The state Board of Pardons and Paroles granted him a “full, complete, absolute, and unconditional” pardon on December 13, 2017, which the office of Attorney General William Tong says “has the legal effect of erasing his criminal record and even the fact of any arrest.”
In oral arguments heard Monday in Boston by the U.S. Court of Appeals for the First Circuit, Johnson’s lawyer and Connecticut’s attorney general argued that the grounds for his deportation disappeared on the day Johnson was pardoned.
The appeal was heard in Boston because Johnson was detained there when he filed his appeal. He now is in a detention center in Alabama.
Johnson is one of two Connecticut residents currently detained by ICE and awaiting deportation over criminal convictions, despite winning full pardons.
The other is Wayzaro Walton, a British citizens and permanent legal resident who was living in Hartford. Filed while still living in Connecticut, her case is currently before the U.S. Court of Appeals for the Second Circuit in New York. She has been detained in Boston since March, arrested before her pardon was finalized.
The Trump administration disagreed with Connecticut and Johnson, noting in its appellate brief that the “pardon waiver clause” cited by Johnson clearly applies only to pardons issued by the president or a governor.
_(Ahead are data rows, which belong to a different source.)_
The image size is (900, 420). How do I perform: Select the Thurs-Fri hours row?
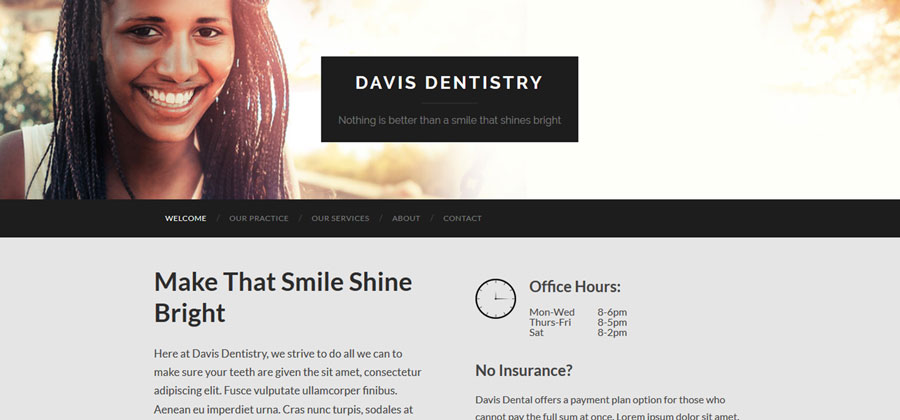pyautogui.click(x=578, y=322)
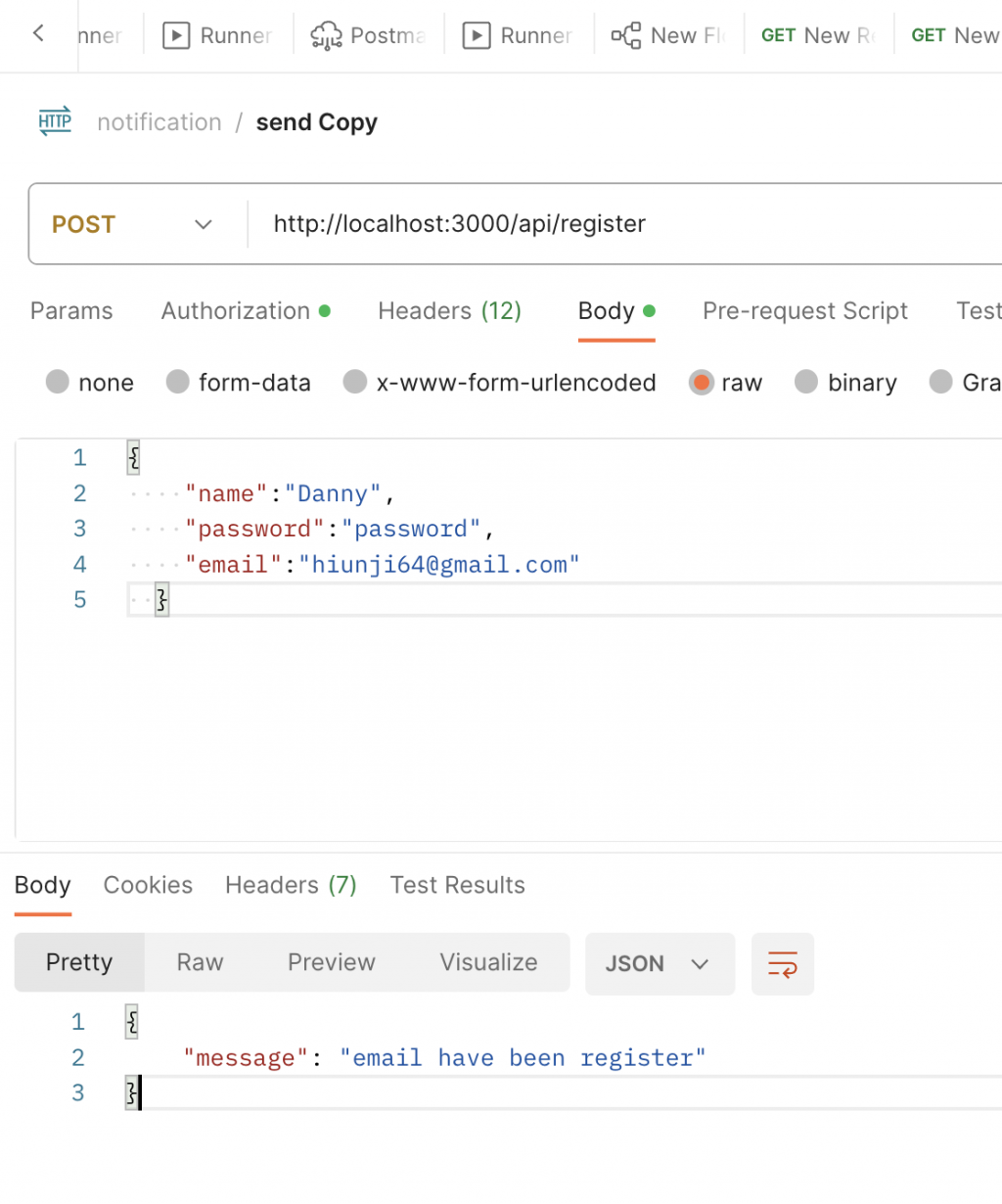This screenshot has height=1204, width=1002.
Task: Open the Pre-request Script tab
Action: tap(804, 311)
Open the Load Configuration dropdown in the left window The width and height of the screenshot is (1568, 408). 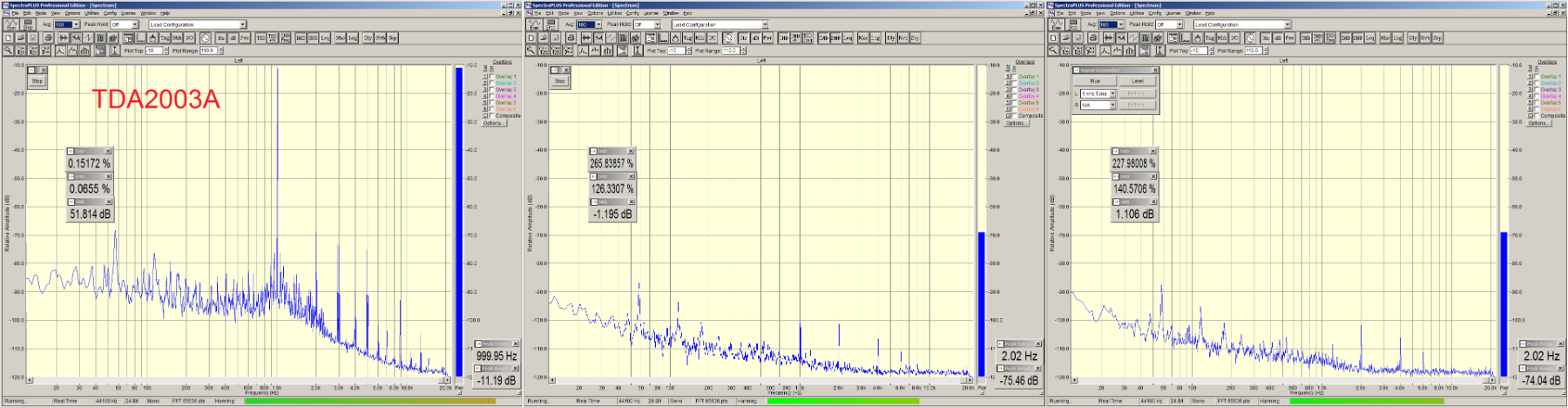[x=242, y=24]
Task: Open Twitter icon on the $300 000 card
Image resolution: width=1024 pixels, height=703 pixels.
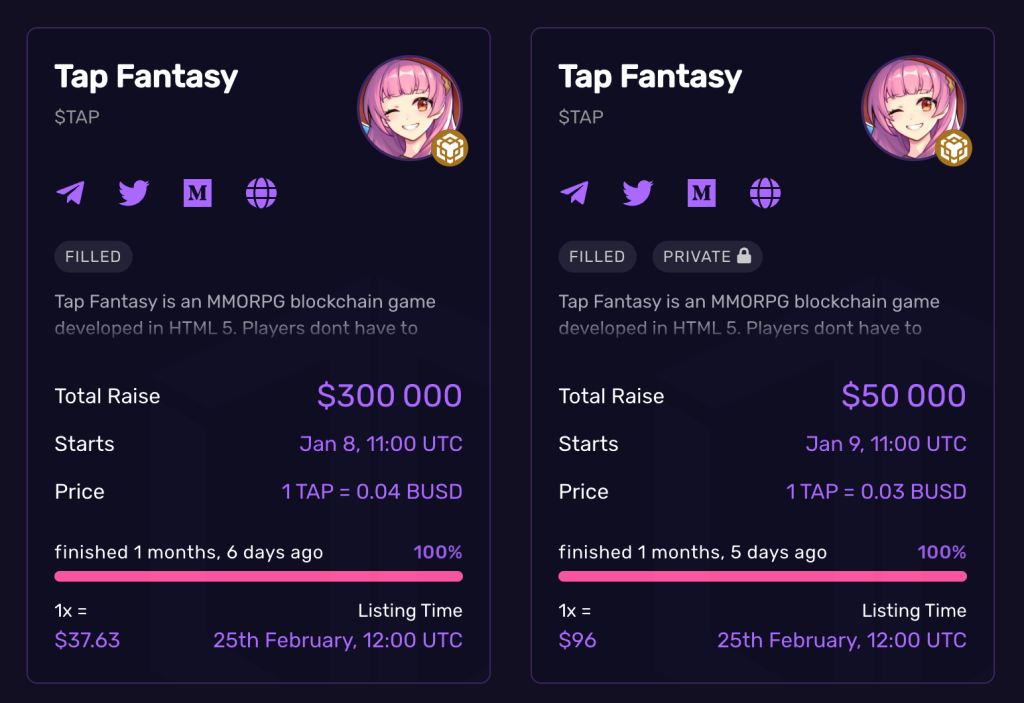Action: point(133,193)
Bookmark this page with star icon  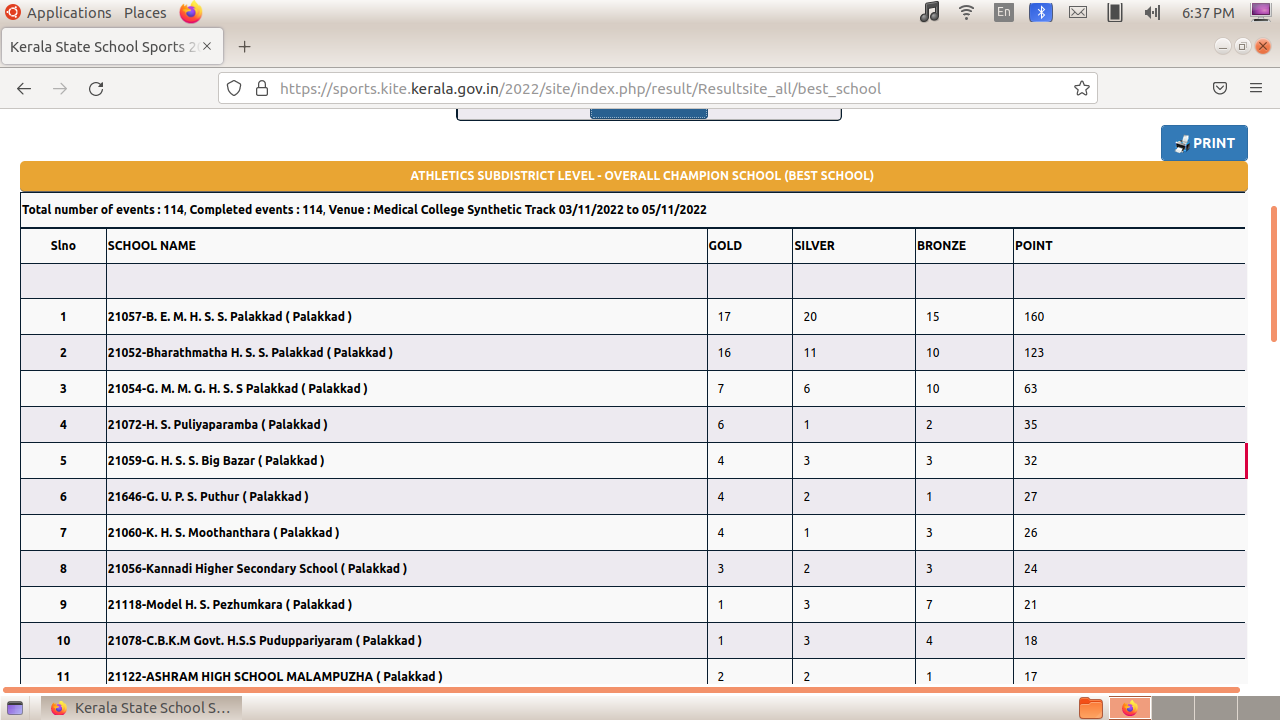coord(1081,88)
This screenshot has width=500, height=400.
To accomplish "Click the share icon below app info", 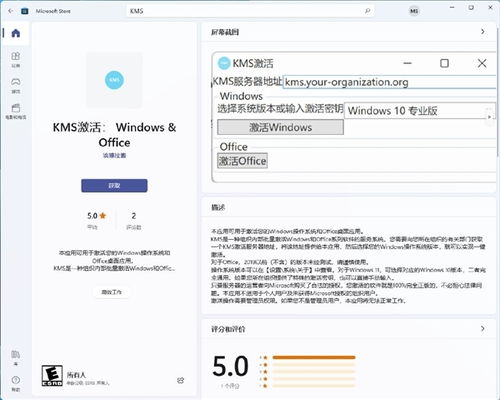I will pos(181,380).

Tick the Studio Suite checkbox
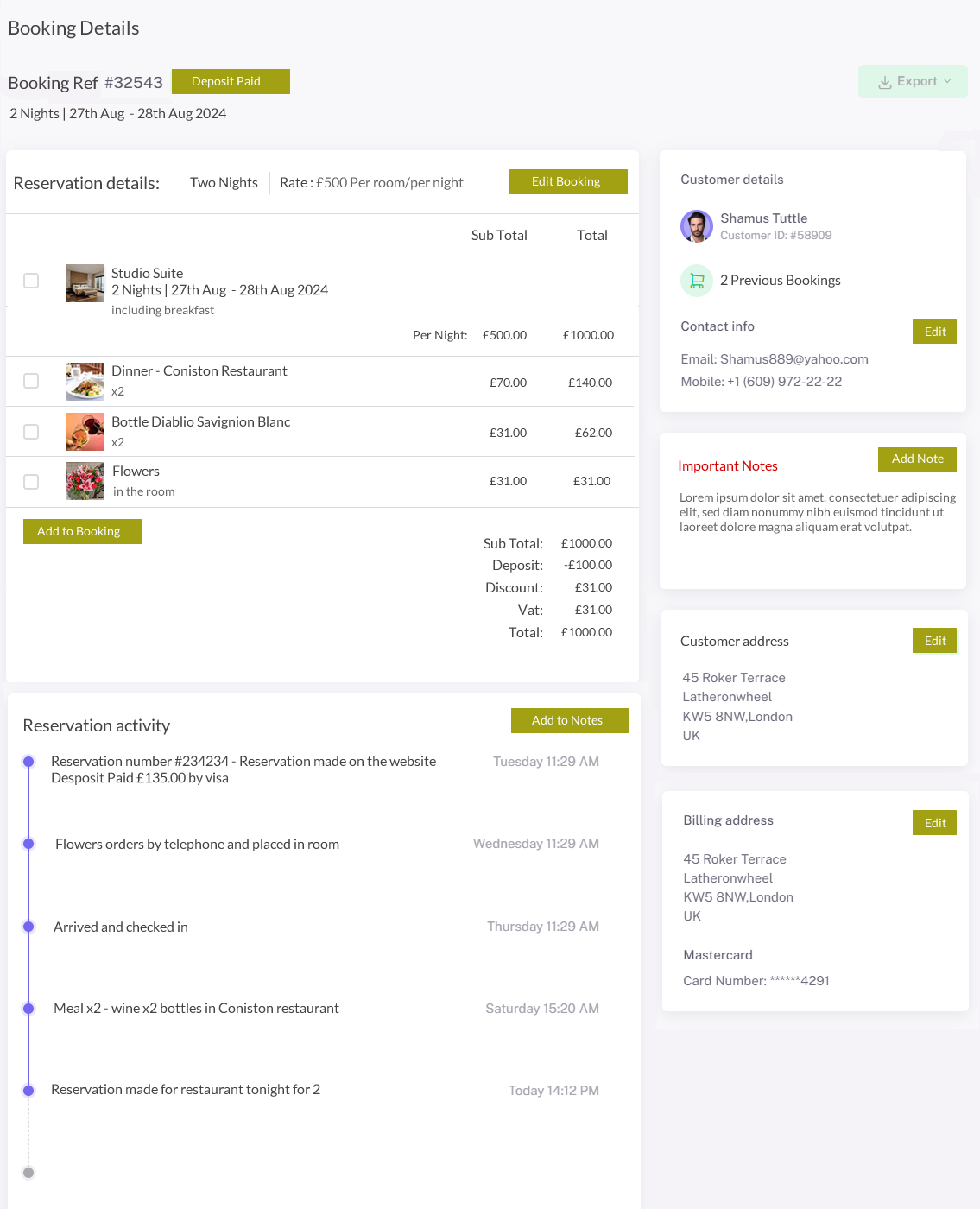[x=31, y=281]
In Connecticut, pardons are issued by gubernatorial appointees to the Board of Pardons and Parole, but not by a governor.
In its appellate brief, the Justice Department said the Board of Immigration Appeals was correct in refusing to recognize the Connecticut pardon as grounds for stopping the deportation of Johnson because of his criminal conviction, even if state, local and federal law enforcement no longer considers him an ex-convict.
“The pardon waiver statute is unambiguous and the Board’s interpretation should be upheld,” wrote Jessica E. Burns, an immigration lawyer with the Justice Department in Washington.
Tong, whose office intervened by filing an amicus brief in Johnson’s appeal, was permitted to argue before the court. Tong said his presence underscored to the court Connecticut’s belief that its interests were at stake.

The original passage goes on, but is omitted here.